Work order ▸ From the line containing "You are a computer-use agent." to the end of the listing, write out every line exactly; leave out everything else.
——
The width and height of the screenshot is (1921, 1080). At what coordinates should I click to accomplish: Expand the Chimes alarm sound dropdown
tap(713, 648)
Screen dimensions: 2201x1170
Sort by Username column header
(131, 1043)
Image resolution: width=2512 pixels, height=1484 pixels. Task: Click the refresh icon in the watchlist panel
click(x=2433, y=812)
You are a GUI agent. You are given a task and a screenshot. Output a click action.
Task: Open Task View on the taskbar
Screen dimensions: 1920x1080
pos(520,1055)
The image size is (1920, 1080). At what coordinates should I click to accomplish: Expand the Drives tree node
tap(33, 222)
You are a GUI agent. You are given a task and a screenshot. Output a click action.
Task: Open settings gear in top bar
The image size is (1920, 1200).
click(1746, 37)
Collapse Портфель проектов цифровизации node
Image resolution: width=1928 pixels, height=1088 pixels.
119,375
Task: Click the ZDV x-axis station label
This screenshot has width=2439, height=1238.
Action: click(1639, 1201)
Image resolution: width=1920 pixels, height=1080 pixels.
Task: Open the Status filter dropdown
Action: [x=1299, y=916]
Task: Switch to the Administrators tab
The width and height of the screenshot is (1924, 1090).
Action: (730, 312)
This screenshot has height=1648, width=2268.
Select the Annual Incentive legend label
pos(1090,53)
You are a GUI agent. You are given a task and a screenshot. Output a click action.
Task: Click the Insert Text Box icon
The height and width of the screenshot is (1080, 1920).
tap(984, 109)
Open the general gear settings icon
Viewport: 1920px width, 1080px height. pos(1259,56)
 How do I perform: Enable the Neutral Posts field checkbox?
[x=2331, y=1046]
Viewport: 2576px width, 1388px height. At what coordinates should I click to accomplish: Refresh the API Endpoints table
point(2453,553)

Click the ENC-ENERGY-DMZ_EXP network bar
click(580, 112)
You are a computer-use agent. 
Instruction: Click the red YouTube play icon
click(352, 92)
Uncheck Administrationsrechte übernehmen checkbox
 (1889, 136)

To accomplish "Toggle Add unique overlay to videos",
——
Exercise answer ▸
You are a computer-use agent. 
Instruction: Click the red YouTube play icon
click(352, 92)
Uncheck Administrationsrechte übernehmen checkbox
 (1889, 136)

To accomplish "Toggle Add unique overlay to videos",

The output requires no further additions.